Instruções a seguir -
Reescreva as linhas dos dados que vão da linha com "You are a computer-use agent." até o fim, trocando "sketch" por "drawing" e deixando todo o resto igual. Não coloque as imagens na resposta.

Dados -
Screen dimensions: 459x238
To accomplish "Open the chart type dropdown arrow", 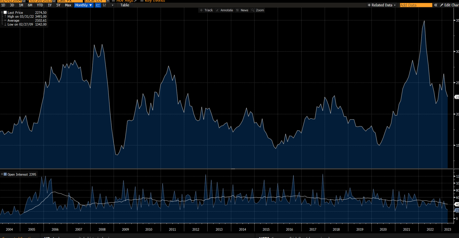I will coord(112,5).
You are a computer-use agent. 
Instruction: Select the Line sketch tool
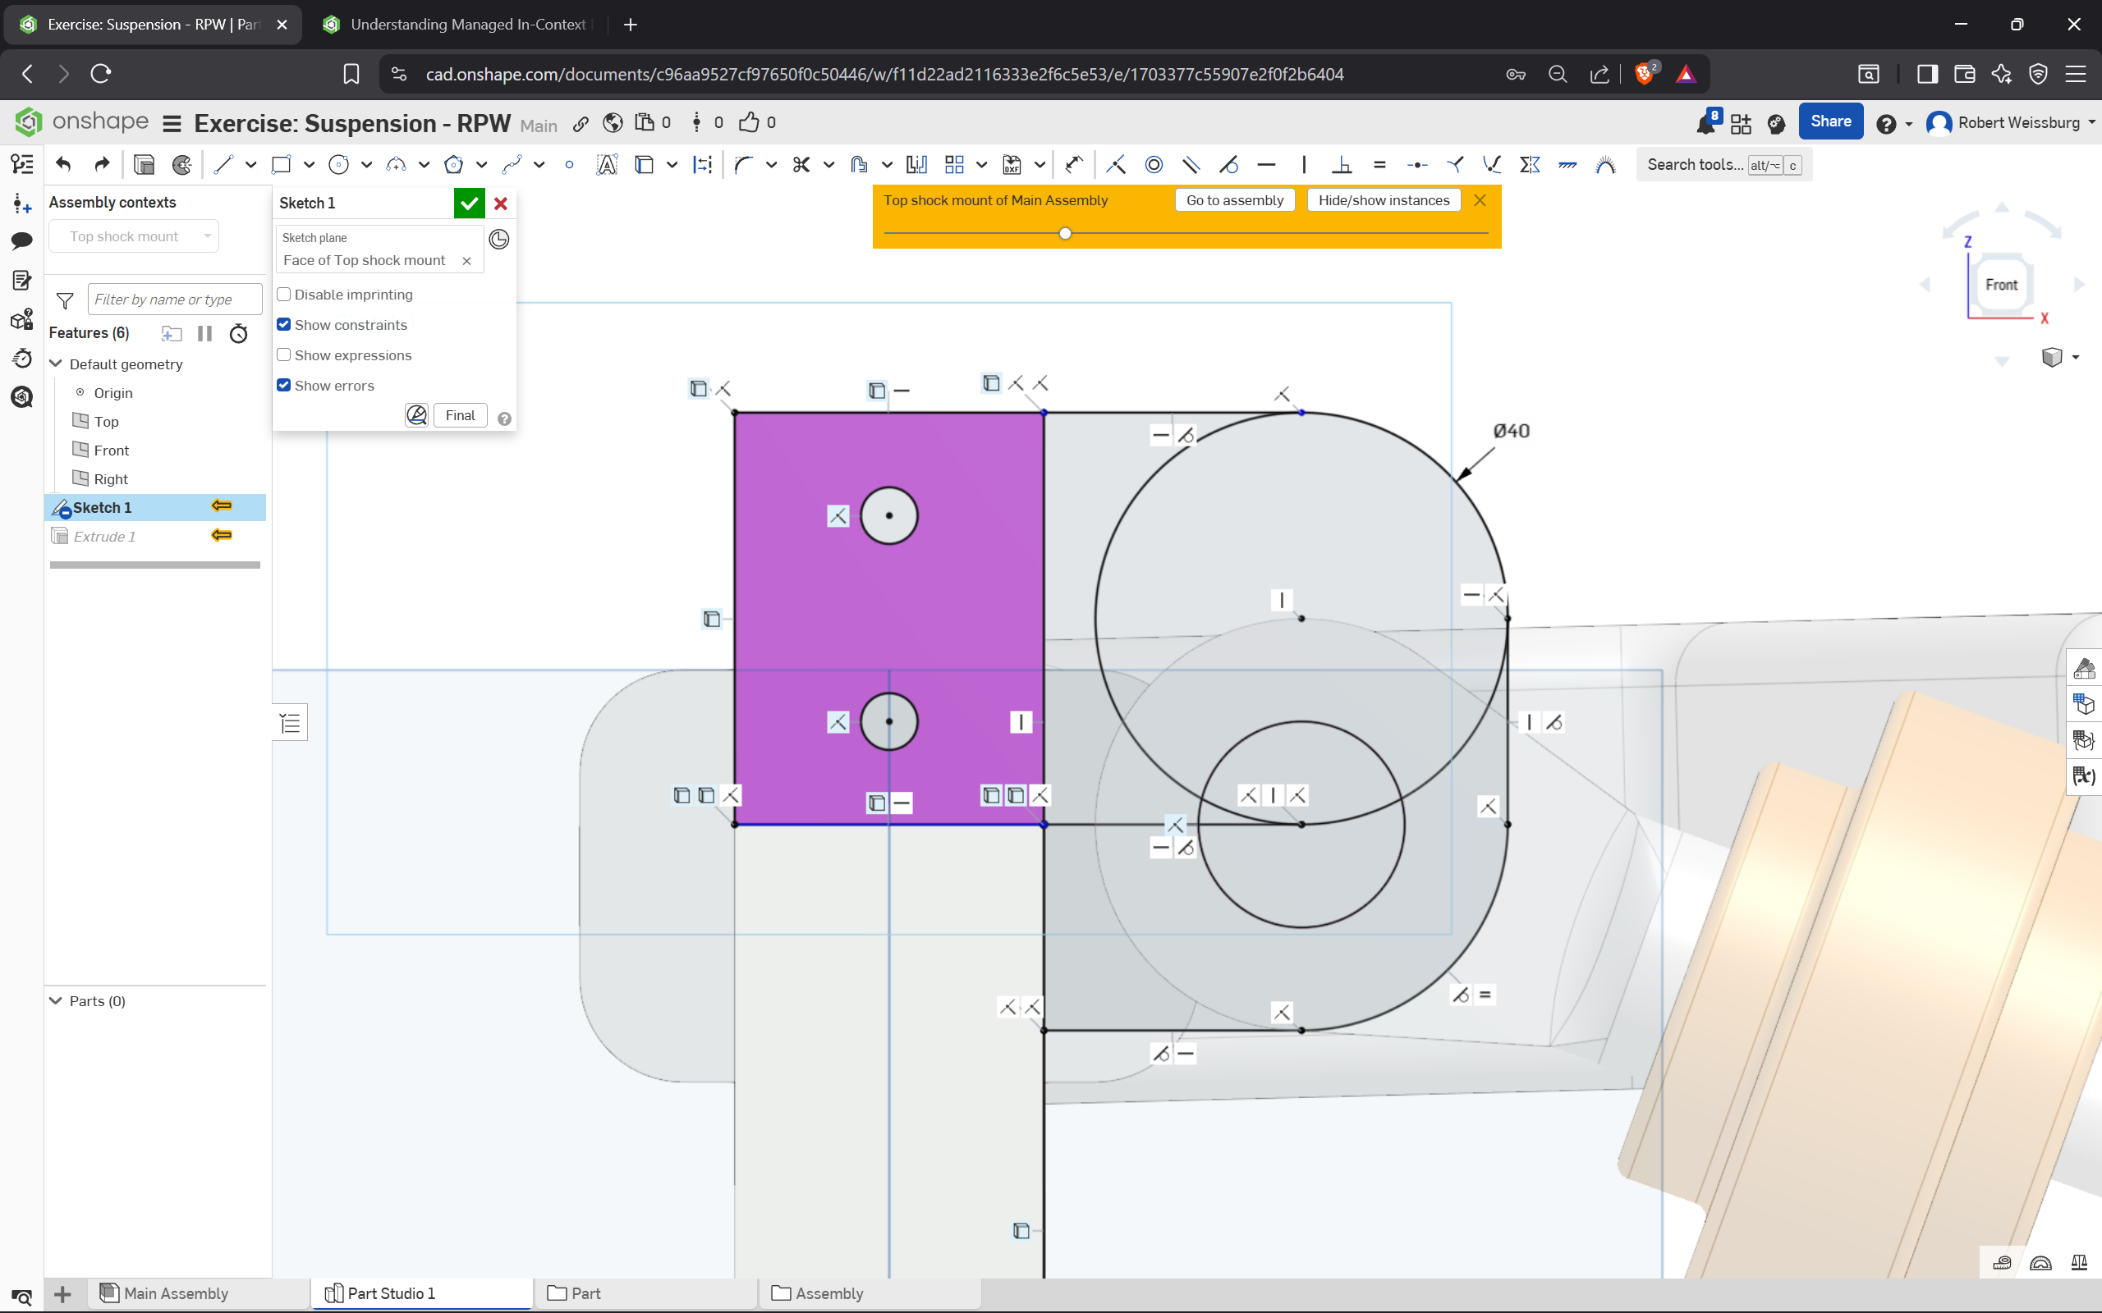pos(223,165)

Resultado -
You are a computer-use agent. 
Instruction: Select the Line drawing tool
pos(223,165)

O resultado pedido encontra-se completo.